● **WORK INSTRUCTION**
Using the word "computer" as the filter, copy each matching line from the records.

● **SOURCE MATERIAL**
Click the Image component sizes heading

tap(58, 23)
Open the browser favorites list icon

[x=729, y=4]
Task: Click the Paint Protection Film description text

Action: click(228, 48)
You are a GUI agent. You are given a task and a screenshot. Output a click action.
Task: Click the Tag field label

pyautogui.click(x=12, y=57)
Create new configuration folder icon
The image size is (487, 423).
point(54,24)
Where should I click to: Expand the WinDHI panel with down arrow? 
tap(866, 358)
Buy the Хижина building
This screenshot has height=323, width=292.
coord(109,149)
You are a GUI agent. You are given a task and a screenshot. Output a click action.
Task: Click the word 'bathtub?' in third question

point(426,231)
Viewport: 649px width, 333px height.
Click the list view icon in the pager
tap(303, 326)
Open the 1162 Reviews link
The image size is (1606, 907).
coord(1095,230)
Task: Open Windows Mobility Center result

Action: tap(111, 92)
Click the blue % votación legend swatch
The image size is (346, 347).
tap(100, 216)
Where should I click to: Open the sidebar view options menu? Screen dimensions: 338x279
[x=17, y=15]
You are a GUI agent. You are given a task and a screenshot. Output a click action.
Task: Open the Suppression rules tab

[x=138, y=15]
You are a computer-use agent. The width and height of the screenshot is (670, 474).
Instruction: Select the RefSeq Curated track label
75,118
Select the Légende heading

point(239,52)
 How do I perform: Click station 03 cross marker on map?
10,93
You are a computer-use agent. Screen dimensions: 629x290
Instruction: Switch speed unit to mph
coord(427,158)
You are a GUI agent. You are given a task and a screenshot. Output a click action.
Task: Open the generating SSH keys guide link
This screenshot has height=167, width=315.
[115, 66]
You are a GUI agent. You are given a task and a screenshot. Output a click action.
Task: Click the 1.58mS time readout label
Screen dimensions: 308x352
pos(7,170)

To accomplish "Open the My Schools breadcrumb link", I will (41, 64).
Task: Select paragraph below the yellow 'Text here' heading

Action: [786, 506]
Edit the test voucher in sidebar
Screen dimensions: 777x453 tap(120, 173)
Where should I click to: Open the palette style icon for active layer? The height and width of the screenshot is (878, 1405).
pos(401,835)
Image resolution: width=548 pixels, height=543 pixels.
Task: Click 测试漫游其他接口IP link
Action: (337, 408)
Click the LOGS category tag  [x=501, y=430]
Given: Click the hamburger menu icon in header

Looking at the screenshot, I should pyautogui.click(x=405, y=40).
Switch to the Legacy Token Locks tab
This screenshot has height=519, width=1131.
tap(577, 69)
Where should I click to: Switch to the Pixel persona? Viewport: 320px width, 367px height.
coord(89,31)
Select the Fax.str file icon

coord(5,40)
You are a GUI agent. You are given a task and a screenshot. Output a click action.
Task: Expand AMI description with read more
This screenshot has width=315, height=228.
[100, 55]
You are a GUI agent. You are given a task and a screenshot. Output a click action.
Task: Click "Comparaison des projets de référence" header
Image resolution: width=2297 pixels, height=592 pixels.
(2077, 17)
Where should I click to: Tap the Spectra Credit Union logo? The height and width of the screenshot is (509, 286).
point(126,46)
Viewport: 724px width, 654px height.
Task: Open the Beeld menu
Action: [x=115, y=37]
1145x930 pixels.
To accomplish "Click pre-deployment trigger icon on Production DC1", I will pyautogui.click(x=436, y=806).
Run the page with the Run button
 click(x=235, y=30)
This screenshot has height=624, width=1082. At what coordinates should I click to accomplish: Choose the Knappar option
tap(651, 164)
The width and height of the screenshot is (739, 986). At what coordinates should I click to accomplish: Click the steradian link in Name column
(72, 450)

● **TASK SOLUTION**
You are a computer-use agent. The width and height of the screenshot is (670, 474).
You are a computer-use agent. Screen dimensions: 629x290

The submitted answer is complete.